- _What is asked_
Show each line of the listing below that contains the word "screenshot". Matches must have the same case.

- _Rows from a screen grounding dataset_
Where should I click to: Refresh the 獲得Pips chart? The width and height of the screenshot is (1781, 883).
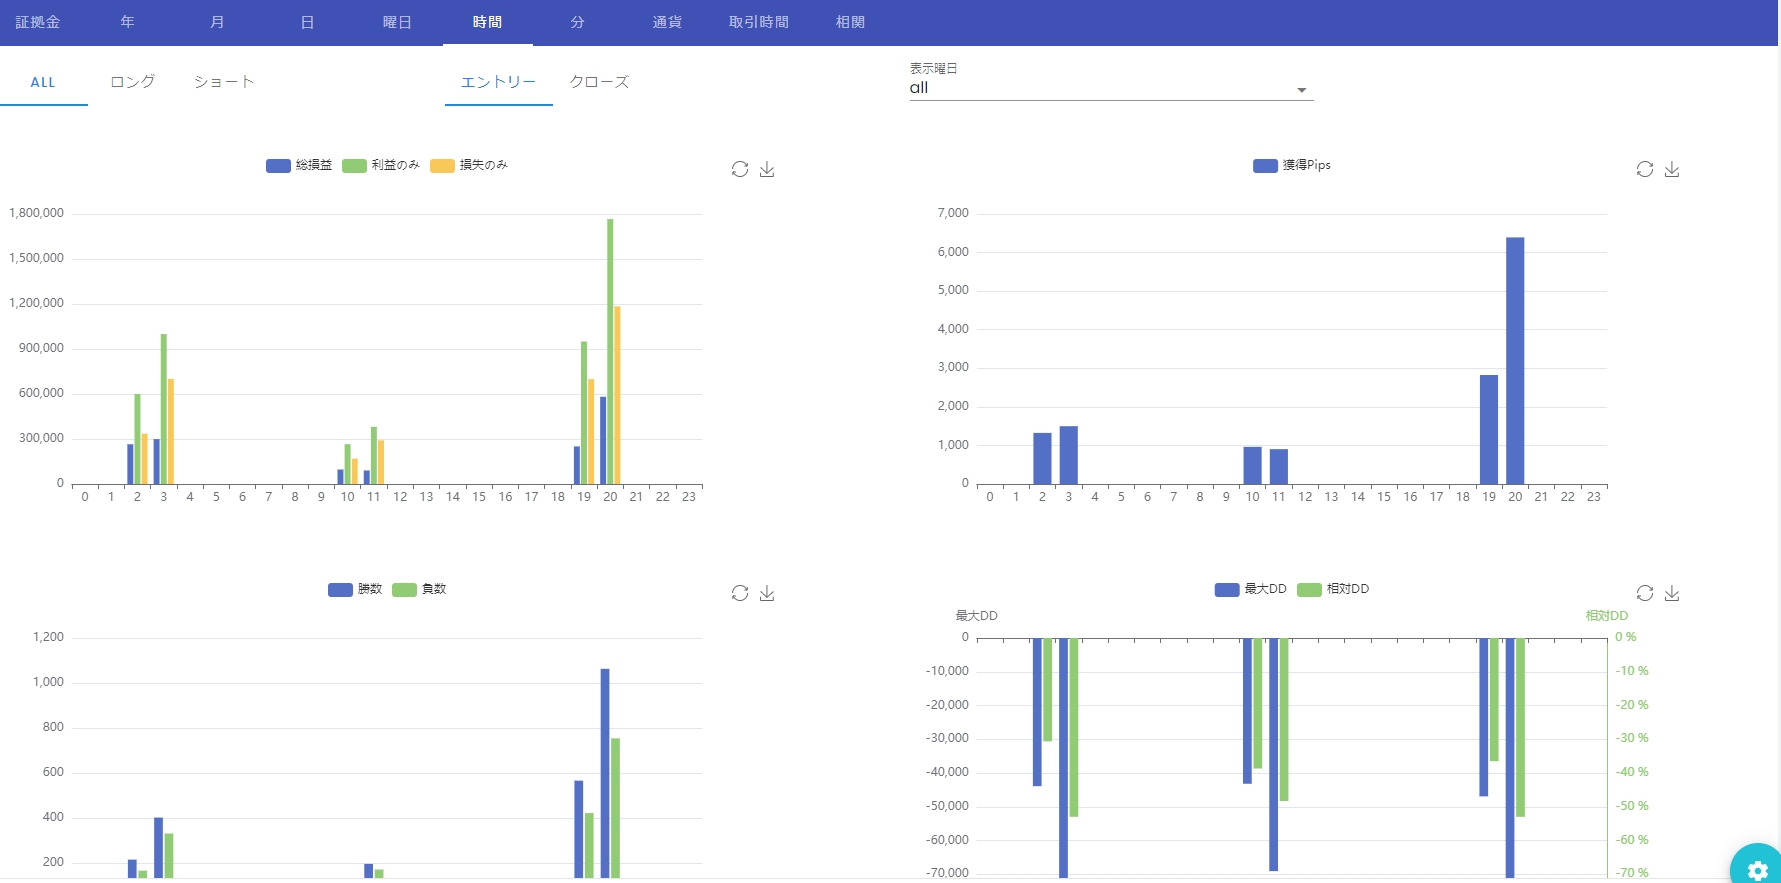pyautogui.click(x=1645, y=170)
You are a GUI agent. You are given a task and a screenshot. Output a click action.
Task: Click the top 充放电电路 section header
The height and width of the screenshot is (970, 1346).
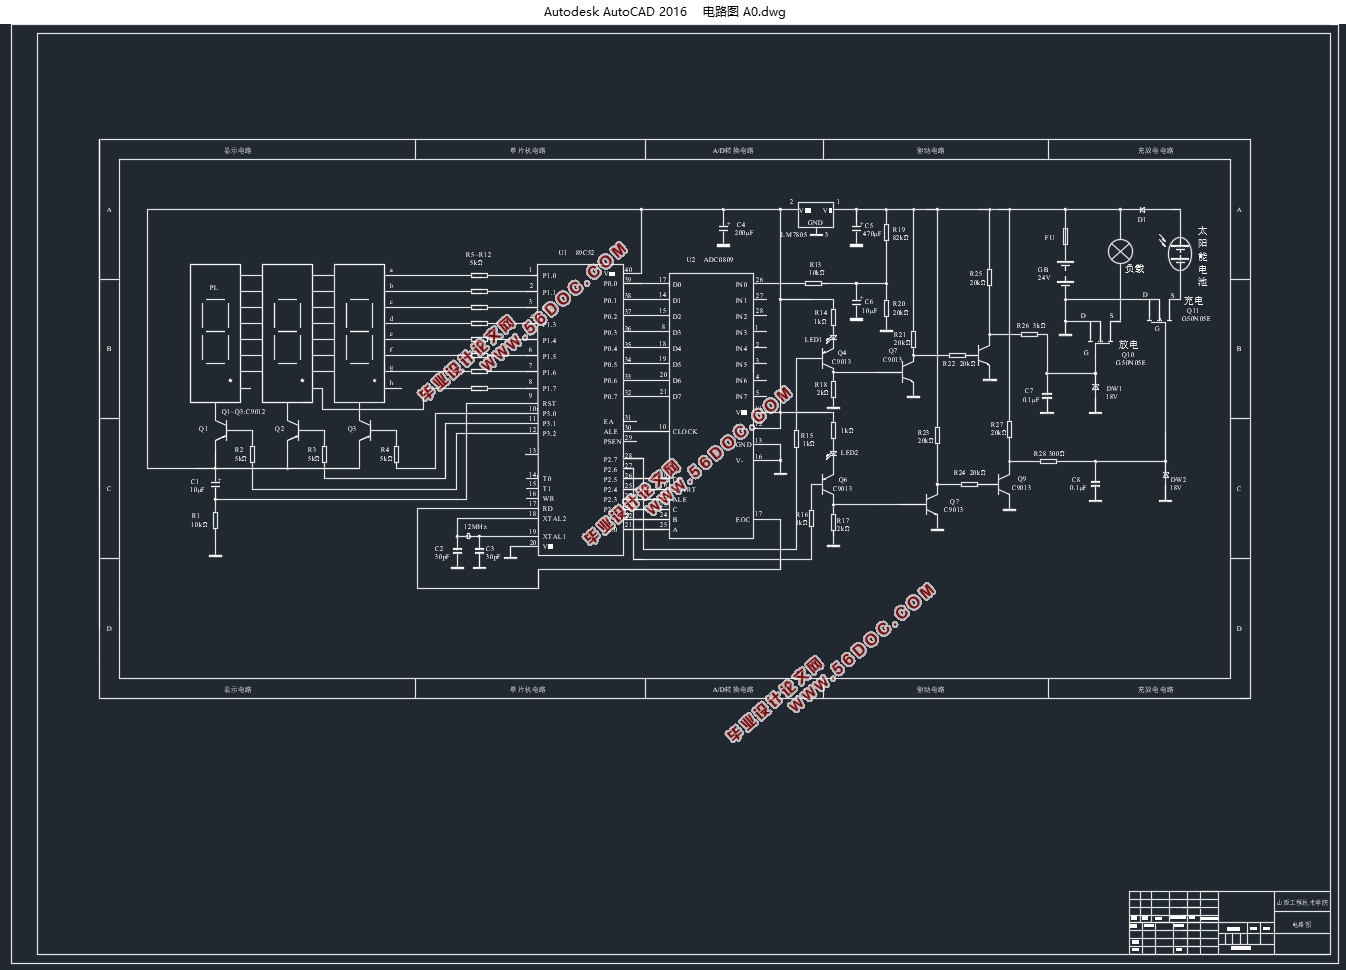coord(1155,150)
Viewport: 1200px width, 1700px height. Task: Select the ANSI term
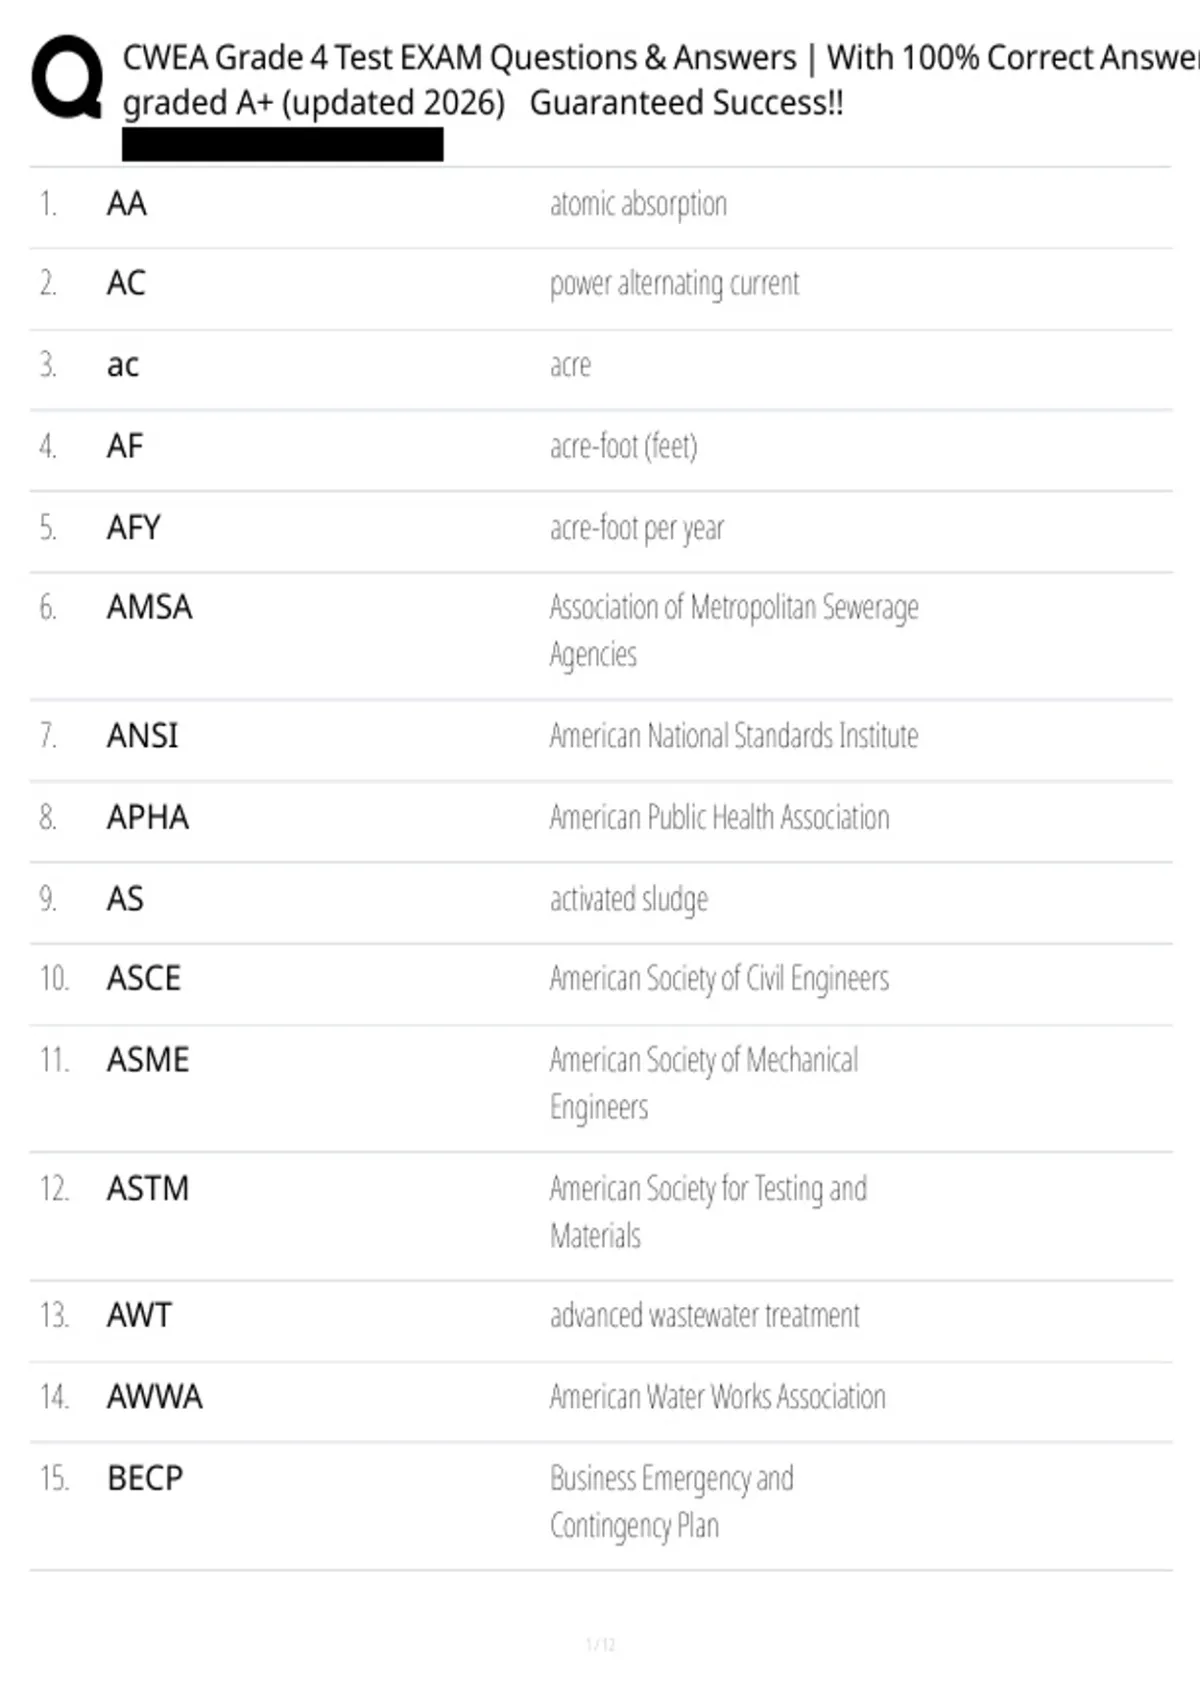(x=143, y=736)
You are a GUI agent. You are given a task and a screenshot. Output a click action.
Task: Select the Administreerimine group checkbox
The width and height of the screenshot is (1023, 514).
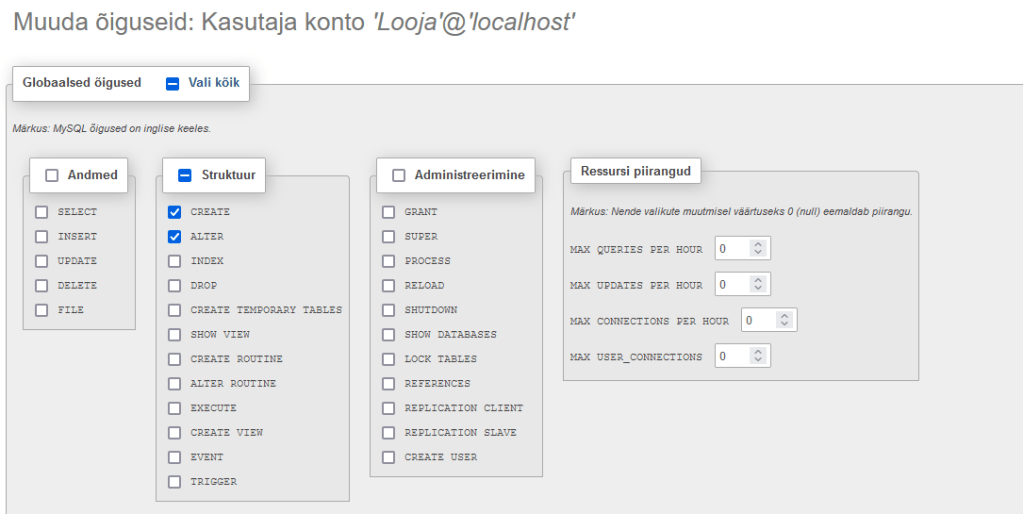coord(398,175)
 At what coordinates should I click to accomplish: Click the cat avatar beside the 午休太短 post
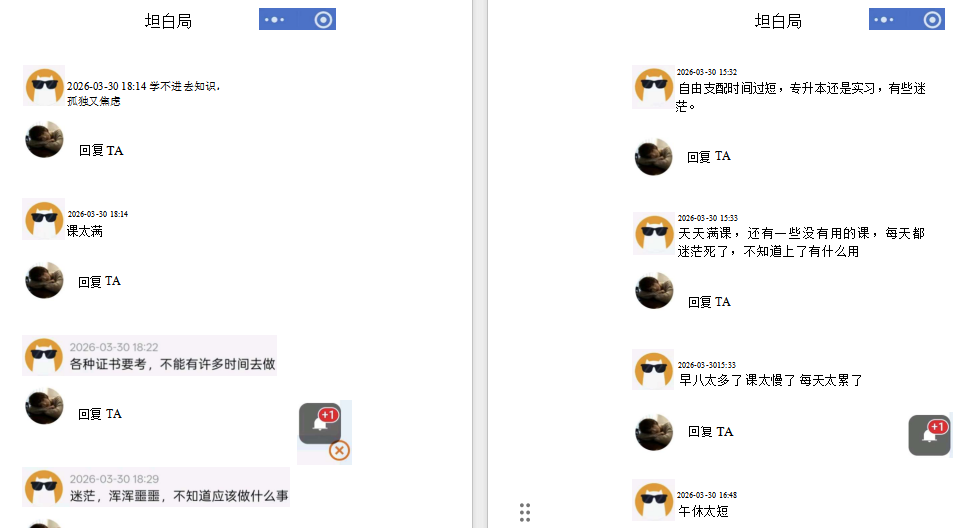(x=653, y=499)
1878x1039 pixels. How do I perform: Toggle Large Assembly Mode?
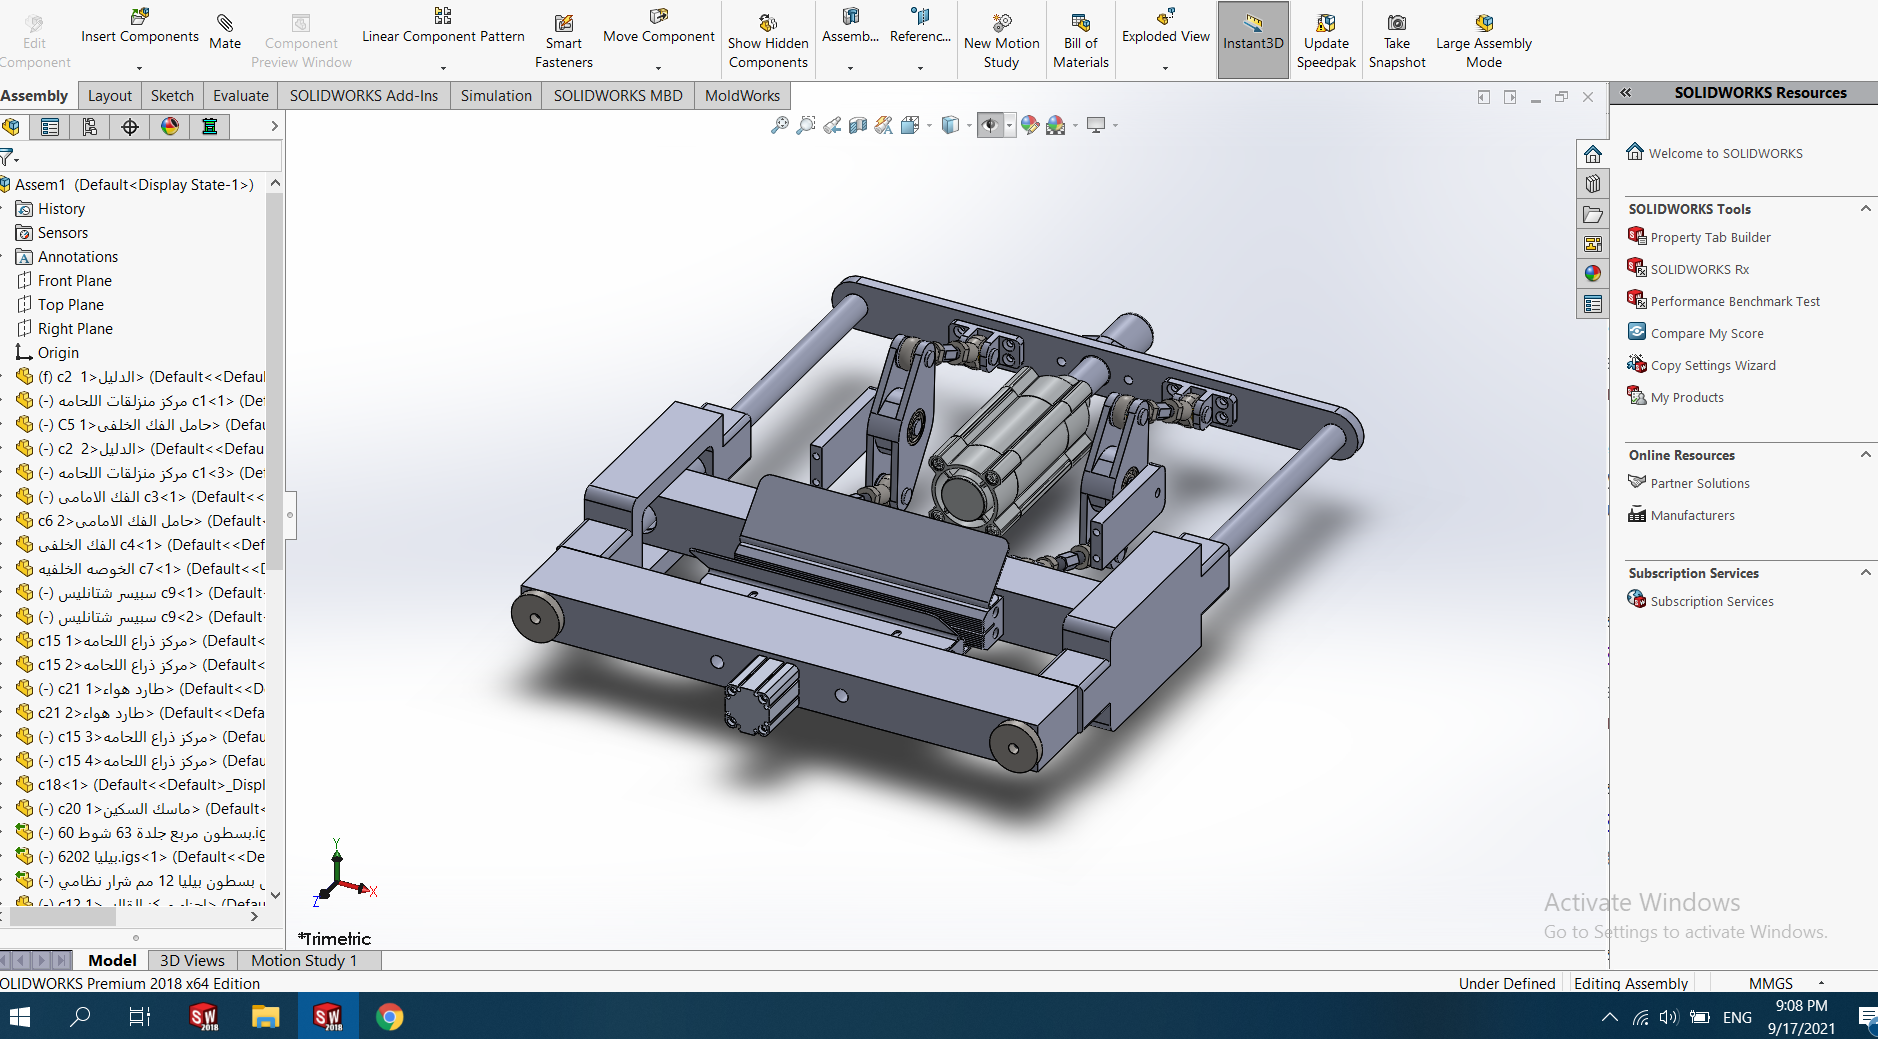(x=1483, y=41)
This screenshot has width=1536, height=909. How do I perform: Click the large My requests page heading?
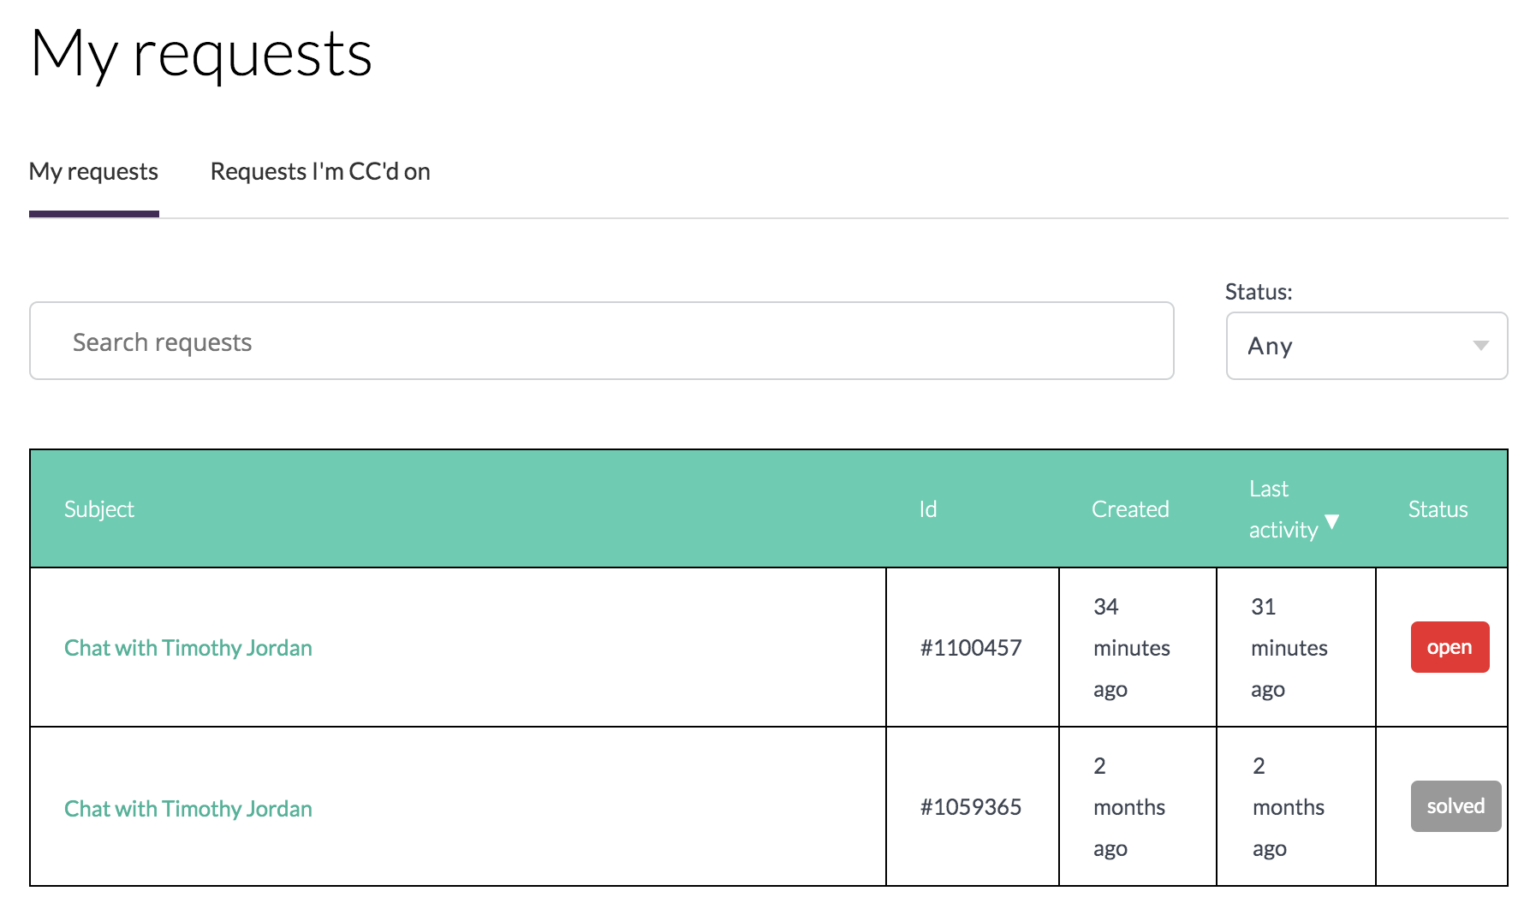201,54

- _Correct answer_
Where should I click to: Refresh the 獲得Pips chart? The width and height of the screenshot is (1781, 883).
You are a GUI agent. You are given a task and a screenshot. Output a click action.
The height and width of the screenshot is (970, 1346).
You are a GUI agent. You are given a task and a screenshot. Output a click action.
The width and height of the screenshot is (1023, 514).
This screenshot has width=1536, height=909. How do I perform: Click the large My requests page heading?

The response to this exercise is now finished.